Please restate the data word for word.

== DATA FOR PROCESSING

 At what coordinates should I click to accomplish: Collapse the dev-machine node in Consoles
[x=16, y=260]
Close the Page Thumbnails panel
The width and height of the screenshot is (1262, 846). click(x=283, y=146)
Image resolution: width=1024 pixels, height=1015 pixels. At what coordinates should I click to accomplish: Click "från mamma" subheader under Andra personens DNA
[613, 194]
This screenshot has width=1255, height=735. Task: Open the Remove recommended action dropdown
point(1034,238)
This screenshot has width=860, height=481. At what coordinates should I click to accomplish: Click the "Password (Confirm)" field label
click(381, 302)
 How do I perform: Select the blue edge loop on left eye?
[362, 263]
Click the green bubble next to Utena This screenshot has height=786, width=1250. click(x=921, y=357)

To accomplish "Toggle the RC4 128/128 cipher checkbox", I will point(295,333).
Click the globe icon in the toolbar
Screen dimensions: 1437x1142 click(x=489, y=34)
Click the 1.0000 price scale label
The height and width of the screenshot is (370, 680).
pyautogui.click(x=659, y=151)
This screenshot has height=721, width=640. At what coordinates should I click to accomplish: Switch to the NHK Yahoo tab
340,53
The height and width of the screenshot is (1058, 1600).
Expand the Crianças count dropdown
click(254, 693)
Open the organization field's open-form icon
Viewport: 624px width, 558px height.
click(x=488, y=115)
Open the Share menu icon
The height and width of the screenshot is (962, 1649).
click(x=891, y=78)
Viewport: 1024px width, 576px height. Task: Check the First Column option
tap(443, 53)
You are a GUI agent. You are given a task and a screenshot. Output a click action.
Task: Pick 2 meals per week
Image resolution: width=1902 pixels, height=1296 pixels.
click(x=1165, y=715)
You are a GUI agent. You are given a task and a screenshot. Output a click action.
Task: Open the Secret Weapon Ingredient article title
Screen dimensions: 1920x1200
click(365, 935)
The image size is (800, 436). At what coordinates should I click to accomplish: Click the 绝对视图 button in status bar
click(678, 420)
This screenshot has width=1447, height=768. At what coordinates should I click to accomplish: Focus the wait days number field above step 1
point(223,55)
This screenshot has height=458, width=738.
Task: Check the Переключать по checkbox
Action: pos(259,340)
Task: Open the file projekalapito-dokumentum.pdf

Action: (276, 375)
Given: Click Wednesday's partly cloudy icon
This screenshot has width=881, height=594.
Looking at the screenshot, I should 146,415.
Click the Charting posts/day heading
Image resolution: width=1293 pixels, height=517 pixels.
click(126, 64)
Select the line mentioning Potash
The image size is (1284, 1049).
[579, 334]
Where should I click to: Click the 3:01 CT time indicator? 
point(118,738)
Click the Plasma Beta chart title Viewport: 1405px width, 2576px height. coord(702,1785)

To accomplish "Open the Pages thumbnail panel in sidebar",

====

SOLUTION BELOW:
 At what coordinates should I click to accomplish: Collapse the dev-machine node in Consoles
[x=16, y=260]
Close the Page Thumbnails panel
The width and height of the screenshot is (1262, 846). click(x=283, y=146)
Image resolution: width=1024 pixels, height=1015 pixels. At what coordinates should I click to accomplish: Click "från mamma" subheader under Andra personens DNA
[613, 194]
This screenshot has width=1255, height=735. Task: Open the Remove recommended action dropdown
point(1034,238)
This screenshot has width=860, height=481. At what coordinates should I click to accomplish: Click the "Password (Confirm)" field label
click(381, 302)
 How do I perform: Select the blue edge loop on left eye?
[362, 263]
Click the green bubble next to Utena This screenshot has height=786, width=1250. click(x=921, y=357)

To accomplish "Toggle the RC4 128/128 cipher checkbox", I will point(295,333).
Click the globe icon in the toolbar
Screen dimensions: 1437x1142 click(x=489, y=34)
Click the 1.0000 price scale label
The height and width of the screenshot is (370, 680).
pyautogui.click(x=659, y=151)
This screenshot has height=721, width=640. At what coordinates should I click to accomplish: Switch to the NHK Yahoo tab
340,53
The height and width of the screenshot is (1058, 1600).
Expand the Crianças count dropdown
click(254, 693)
Open the organization field's open-form icon
Viewport: 624px width, 558px height.
click(x=488, y=115)
Open the Share menu icon
The height and width of the screenshot is (962, 1649).
click(x=891, y=78)
Viewport: 1024px width, 576px height. Task: Check the First Column option
tap(443, 53)
You are a GUI agent. You are given a task and a screenshot. Output a click action.
Task: Pick 2 meals per week
Image resolution: width=1902 pixels, height=1296 pixels.
click(x=1165, y=715)
You are a GUI agent. You are given a task and a screenshot. Output a click action.
Task: Open the Secret Weapon Ingredient article title
Screen dimensions: 1920x1200
click(365, 935)
The image size is (800, 436). At what coordinates should I click to accomplish: Click the 绝对视图 button in status bar
click(678, 420)
This screenshot has width=1447, height=768. At what coordinates should I click to accomplish: Focus the wait days number field above step 1
point(223,55)
This screenshot has height=458, width=738.
Task: Check the Переключать по checkbox
Action: pos(259,340)
Task: Open the file projekalapito-dokumentum.pdf

Action: (276, 375)
Given: Click Wednesday's partly cloudy icon
This screenshot has width=881, height=594.
Looking at the screenshot, I should 146,415.
Click the Charting posts/day heading
Image resolution: width=1293 pixels, height=517 pixels.
click(126, 64)
Select the line mentioning Potash
The image size is (1284, 1049).
[579, 334]
Where should I click to: Click the 3:01 CT time indicator? 
point(118,738)
Click the Plasma Beta chart title Viewport: 1405px width, 2576px height. coord(702,1785)

To accomplish "Open the Pages thumbnail panel in sidebar",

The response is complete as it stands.